Le studio parisien Dontnod propose un jeu d'aventures à épisodes.

L'héroïne adolescente possède le pouvoir de remonter le temps.

Avec sa B.O. folk-rock et son style graphique, Life is strange ressemble au ciné indé américain.

Le studio français Dontnod sort ce vendredi (sur PC, PlayStation 3, PlayStation 4, Xbox 360 et Xbox One) le premier épisode du jeu d'aventures «Life is strange». Edité par Square Enix, «Life is strange» donne à une adolescente le pouvoir de remonter le temps afin de revenir sur ses décisions. Mais tous les choix ne nous obligent-ils pas à abandonner quelque chose? Cinq raisons de découvrir que la vie est étrange.
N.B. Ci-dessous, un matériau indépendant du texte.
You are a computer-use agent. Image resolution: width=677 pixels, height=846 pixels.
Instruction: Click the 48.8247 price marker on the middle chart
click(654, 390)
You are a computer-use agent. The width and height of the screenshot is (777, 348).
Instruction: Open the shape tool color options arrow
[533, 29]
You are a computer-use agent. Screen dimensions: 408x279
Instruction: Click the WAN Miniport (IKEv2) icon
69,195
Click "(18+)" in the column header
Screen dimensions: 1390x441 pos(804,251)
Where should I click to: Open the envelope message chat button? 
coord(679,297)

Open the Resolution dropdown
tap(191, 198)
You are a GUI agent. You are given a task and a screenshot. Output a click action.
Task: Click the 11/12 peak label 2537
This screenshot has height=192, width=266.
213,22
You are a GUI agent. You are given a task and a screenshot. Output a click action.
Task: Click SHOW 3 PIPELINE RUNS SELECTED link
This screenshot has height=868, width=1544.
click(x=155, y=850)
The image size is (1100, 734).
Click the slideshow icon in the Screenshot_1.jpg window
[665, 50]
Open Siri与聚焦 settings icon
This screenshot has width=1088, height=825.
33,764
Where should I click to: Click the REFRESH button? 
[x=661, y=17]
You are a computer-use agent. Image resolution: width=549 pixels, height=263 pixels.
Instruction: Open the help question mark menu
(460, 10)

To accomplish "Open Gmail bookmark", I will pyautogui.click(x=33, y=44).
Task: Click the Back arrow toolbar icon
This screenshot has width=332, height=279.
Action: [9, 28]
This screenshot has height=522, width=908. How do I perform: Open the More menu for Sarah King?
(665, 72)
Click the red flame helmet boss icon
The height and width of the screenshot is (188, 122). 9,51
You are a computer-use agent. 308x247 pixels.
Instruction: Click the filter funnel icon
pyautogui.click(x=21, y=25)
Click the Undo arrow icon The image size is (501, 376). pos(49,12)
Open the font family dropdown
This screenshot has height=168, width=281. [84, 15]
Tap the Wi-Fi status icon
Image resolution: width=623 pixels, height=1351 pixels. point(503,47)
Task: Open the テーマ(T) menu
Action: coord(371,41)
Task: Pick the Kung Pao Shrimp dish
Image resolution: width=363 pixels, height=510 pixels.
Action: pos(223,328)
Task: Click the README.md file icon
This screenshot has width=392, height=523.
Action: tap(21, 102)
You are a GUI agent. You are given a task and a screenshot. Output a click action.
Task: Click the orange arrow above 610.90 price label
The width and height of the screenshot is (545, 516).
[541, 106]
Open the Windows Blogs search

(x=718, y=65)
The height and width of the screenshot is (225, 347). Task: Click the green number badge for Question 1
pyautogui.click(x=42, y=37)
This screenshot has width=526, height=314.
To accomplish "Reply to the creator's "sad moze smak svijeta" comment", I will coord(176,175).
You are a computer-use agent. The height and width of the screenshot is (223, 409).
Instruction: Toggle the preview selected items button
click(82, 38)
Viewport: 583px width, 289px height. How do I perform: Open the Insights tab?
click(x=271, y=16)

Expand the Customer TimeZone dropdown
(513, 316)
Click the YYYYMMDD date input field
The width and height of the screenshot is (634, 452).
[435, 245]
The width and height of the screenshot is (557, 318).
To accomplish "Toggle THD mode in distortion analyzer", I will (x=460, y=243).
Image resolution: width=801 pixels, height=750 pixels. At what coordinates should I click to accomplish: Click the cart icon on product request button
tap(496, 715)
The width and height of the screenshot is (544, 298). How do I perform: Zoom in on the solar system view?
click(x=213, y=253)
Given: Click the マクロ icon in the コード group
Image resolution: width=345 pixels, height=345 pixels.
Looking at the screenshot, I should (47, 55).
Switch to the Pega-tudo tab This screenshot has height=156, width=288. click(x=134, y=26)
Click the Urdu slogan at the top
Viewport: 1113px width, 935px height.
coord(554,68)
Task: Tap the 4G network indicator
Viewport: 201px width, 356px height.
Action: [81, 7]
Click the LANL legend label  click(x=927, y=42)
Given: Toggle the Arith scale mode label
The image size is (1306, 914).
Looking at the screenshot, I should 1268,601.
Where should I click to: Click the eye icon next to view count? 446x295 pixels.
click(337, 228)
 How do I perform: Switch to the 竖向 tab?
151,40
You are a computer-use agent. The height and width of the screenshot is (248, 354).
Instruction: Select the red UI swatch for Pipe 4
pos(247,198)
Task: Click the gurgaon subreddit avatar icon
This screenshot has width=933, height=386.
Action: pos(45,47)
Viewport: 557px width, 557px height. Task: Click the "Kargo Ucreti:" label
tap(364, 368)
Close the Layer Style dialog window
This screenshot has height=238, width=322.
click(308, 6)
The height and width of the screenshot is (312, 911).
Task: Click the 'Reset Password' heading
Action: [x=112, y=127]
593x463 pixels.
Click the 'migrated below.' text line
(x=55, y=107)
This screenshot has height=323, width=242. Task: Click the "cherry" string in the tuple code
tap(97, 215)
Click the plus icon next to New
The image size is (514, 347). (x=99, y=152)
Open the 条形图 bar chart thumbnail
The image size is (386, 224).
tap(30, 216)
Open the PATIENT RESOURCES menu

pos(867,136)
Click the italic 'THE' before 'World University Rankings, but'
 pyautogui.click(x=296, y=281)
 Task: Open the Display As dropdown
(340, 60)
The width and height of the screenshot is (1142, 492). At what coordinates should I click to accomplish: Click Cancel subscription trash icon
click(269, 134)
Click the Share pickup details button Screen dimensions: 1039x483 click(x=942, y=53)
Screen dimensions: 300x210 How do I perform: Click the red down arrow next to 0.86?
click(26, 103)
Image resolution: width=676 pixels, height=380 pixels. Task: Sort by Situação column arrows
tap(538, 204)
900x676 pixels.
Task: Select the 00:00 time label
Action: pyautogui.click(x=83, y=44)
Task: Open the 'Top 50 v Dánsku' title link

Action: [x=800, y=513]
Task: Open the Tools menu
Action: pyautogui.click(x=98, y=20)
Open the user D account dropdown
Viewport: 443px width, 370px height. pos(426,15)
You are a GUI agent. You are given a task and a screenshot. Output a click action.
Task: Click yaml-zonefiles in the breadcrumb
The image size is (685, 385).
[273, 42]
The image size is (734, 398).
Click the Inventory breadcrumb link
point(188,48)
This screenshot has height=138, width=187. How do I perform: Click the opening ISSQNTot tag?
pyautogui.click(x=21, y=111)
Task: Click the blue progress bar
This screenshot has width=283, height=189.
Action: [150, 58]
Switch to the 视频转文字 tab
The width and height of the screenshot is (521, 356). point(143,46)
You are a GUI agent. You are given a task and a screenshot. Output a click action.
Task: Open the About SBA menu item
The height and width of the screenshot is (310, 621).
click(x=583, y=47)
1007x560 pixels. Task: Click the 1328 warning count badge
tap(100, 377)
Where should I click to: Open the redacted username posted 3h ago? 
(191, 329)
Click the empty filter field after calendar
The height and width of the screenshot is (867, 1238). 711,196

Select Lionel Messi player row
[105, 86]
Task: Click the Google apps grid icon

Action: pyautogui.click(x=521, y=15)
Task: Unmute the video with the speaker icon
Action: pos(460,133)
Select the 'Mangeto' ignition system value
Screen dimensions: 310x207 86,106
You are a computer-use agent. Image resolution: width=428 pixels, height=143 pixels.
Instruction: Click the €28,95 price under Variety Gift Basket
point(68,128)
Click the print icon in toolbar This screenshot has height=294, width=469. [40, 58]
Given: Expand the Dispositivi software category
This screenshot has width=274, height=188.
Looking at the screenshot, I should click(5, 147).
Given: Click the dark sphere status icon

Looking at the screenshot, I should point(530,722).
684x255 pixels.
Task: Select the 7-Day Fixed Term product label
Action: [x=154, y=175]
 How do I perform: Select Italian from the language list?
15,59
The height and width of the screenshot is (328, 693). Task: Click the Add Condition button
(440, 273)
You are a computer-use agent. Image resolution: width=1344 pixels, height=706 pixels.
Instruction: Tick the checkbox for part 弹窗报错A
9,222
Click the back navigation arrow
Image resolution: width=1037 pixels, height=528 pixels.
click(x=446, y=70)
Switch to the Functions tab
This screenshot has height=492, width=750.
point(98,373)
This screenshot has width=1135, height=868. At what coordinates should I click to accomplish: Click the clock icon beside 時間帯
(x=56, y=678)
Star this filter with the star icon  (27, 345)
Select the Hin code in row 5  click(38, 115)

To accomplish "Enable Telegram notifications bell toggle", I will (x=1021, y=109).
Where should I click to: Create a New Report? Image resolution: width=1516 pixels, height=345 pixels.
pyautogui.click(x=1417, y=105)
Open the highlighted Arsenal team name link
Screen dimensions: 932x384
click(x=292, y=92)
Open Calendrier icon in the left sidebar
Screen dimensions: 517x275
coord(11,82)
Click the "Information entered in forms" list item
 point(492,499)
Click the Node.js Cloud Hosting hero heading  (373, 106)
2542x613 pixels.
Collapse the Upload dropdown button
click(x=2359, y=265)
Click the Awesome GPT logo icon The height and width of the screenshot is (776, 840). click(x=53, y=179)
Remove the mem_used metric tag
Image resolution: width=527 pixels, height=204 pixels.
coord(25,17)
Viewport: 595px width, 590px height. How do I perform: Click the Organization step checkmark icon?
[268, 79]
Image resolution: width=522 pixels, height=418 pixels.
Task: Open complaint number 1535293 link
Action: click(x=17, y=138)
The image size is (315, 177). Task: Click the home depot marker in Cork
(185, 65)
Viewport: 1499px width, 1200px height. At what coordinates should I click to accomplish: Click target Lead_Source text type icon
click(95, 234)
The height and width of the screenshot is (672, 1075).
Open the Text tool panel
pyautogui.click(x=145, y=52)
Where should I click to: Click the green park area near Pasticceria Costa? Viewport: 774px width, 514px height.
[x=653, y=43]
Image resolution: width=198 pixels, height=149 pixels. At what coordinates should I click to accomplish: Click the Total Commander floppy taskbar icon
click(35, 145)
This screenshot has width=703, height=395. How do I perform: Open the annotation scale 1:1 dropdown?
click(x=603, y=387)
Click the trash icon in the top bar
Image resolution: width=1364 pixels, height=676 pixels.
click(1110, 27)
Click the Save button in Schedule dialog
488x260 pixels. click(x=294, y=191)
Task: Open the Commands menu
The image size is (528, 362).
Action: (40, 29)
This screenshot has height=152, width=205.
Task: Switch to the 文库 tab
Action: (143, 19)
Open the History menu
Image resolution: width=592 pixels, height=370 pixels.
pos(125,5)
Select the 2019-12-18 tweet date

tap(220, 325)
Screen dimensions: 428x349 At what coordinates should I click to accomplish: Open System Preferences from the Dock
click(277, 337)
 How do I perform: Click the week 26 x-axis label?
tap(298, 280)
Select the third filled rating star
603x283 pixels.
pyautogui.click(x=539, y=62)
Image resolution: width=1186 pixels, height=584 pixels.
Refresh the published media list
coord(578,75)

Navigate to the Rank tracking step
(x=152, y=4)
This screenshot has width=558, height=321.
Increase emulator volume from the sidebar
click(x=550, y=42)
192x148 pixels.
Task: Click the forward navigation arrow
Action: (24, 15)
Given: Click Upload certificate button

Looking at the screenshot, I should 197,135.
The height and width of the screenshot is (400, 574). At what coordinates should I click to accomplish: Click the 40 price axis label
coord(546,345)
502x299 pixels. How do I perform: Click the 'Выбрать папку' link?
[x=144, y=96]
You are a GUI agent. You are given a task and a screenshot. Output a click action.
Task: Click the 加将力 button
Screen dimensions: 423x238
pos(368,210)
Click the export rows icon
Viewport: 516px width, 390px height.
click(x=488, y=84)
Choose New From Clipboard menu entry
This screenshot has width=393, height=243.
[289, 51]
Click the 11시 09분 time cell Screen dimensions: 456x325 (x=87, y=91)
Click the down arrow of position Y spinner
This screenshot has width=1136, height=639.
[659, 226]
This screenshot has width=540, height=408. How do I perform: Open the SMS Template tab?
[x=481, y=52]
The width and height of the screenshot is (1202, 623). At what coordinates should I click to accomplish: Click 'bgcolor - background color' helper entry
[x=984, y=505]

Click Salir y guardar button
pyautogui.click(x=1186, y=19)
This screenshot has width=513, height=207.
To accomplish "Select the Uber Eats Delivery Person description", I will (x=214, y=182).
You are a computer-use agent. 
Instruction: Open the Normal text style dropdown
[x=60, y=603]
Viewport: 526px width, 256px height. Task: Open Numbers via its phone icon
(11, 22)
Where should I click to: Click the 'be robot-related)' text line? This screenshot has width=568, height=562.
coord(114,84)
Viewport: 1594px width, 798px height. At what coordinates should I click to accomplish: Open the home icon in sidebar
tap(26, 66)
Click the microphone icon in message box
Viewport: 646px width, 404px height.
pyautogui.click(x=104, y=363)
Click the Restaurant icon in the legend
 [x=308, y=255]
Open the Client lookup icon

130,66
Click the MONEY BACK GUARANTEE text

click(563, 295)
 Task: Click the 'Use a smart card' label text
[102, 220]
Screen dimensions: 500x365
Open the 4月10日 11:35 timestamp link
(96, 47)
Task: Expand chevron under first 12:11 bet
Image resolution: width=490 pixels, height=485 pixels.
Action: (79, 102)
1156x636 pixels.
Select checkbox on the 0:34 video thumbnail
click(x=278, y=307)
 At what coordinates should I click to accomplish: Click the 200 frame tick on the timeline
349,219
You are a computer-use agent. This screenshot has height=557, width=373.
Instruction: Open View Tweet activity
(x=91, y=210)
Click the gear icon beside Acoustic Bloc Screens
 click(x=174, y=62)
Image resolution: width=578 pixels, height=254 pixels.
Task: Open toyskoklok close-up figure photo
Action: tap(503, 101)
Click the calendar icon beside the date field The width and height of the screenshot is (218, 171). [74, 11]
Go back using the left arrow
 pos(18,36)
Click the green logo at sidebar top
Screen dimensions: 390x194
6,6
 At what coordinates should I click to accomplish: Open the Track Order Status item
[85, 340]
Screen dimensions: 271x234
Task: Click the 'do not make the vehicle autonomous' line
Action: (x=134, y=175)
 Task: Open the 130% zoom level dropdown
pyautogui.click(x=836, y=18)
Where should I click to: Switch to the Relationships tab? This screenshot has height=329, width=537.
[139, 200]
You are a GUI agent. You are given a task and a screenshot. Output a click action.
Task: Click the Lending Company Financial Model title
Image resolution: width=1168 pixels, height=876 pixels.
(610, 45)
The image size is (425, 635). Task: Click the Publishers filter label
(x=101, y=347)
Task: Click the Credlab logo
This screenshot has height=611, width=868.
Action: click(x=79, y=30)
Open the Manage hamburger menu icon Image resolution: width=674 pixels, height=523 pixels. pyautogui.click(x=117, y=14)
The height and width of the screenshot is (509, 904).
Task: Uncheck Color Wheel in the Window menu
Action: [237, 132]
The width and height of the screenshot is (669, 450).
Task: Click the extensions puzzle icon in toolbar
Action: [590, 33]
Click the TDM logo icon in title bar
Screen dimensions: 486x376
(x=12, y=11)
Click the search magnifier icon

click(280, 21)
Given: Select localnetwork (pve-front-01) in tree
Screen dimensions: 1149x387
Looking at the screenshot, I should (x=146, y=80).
Un des cauchemars de Max dans Life is strange. - Dontnod

Un jeu made in France

Le titre est anglais, les acteurs parlent anglais (sous-titré en français) et le jeu se déroule la petite ville américaine d'Arcadia Bay. Bien sûr, il est créé par un studio parisien: Dontnod, qui a livré il y a deux ans son premier jeu d’action à gros budget Remember me, une incursion dans un Paris post-apocalyptique. Et qui a eu du mal à imposer son identité. «Ce fut une sortie difficile même si on était très fier du jeu, admet Oskar Guilbert, cofondateur du studio loti au dernier étage d'un immeuble moderne du 19e. Au final, il s’est très bien vendu sur la longueur.» Le boss évoque plusieurs millions d’exemplaires écoulés, sans précision. Il poursuit: «Dans la foulée, on s’est mis à travailler sur plusieurs prototypes de jeu, dont Life is Strange.»

Une héroïne adolescente

Life is Strange accompagne Max, une adolescente qui se découvre le pouvoir de remonter le temps. Comme dans Remember me, une femme pour héroïne. Et comme pour Remember me, des éditeurs rebutés. «Pour Square Enix, cela n’a posé aucun souci, confie Oskar Guilbert.  Mais les autres éditeurs sont en majorité attachés à des personnages masculins.» A côté d'Oskar Guilbert, deux autres hommes acquiescent: Michel Koch et Raoul, codirecteurs du jeu. «Ce pouvoir fonctionnait mieux avec un personnage féminin, remarque Michel Koch, codirecteur du jeu. Si ç’avait été de la télékinésie, on aurait choisi un homme»…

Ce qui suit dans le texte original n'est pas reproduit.